Standardem jest rozmarzone rozmawianie o tym co by było gdyby nie miała nóżek np. można by ją wsadzić na szafę i by nie zlazła
Inka rozkoszuje się w robieniu hałasu wszystkim co tylko się da, ostatnio np. z rozbiegu wskakuje na wycieraczkę i wali o drzwi...może tak długo. Potem przewraca wszystkie buty w przedpokoju. Łazi po zlewie i zrzuca mydła. Zabawa każdą szeleszcząca torebką to normalka. Włażenie 1000 razy w to samo miejsce, żeby czymś pohałasować, coś zrzucić czy zeżreć mimo cierpliwych prób odwiedzenia jej od tego, pikuś. Skakanie z z miejsca na nas jak śpimy, da się przyzwyczaić

Włażenie 10 razy o 4 rano na parapet, żeby pobawić się radiem, luz do momentu aż go na mnie nie zrzuci
Ale to nie jest najgorsze, najgorsze jest bezustanne bieganie z wysuniętymi pazurkami- ten potworny dźwięk przypominający drapanie paznokciami o tablicę

Można od tego zwariować.
Wrzuca nam do butów wszystkie małe przedmioty jakie tylko znajdzie lub lata ze zmiotką w paszczy po całym mieszkaniu. Włazi 4 łapami do sedesu i próbuje w ten sposób pić wodę itp. itd. Z nią nie można się nudzić. Żeby to było z jakimiś przerwami, ale ona potrafi tak non stop i nie wiem czemu, ale wyżyny rozrabiania osiąga zawsze w sobotę rano.
Scenka sprzed 10 min, TŻ: jaka ona słodziutka, jakie ma cudne oczka . O! mruczy

............. o a to cholera, paskuda przebrzydła, drapnęła mnie
Dziś rano pobiła rekord zrzuciła na mnie jak spałam pudło, które było na szafie szafy, no
Ale i tak jest słodka i kochana . Śpi z nami pod kołdrą a rano budzi mnie dotykając swoim mokrym zimnym noskiem w mój nos i mruczy jak mały traktorek
Kupiłam wczoraj im chrupki smakowe, żeby dać im czasem jakiś przysmak.

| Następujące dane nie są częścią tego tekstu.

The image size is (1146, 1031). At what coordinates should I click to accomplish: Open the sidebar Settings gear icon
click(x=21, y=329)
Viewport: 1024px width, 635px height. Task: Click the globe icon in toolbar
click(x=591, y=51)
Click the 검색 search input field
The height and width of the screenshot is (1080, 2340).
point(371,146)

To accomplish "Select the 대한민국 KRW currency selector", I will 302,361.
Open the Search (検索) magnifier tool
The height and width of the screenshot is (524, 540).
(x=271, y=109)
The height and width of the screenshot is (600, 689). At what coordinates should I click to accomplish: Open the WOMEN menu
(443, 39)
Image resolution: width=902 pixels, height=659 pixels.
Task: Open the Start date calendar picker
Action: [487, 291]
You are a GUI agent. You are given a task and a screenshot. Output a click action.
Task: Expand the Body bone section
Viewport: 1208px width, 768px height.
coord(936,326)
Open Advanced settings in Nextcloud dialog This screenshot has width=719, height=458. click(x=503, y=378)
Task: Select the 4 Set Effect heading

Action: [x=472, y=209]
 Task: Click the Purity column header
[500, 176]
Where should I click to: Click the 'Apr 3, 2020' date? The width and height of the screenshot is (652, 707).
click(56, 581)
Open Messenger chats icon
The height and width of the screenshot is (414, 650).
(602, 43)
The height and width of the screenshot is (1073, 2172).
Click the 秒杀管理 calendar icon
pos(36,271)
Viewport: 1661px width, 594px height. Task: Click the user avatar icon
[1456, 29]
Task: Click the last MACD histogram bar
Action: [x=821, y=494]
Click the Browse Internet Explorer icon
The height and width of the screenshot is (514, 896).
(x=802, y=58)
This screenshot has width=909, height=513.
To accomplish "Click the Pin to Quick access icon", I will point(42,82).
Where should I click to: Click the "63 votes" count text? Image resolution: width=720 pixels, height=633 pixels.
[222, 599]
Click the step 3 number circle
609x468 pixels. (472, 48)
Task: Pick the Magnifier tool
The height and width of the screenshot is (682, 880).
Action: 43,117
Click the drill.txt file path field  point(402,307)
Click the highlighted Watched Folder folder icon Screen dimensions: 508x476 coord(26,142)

Oczywiście dziś rano był włam do szafki (zgadnijcie kto). Chrupki były odkłaczające więc oba koty mają sraczkę i nie mogą się ruszać takie są obżarte. Pół mieszkania przetrząsnęliśmy, żeby znaleźć pudełko bo baliśmy się, że zostało zjedzone...konkretnie przez Elvisa bo to matołek.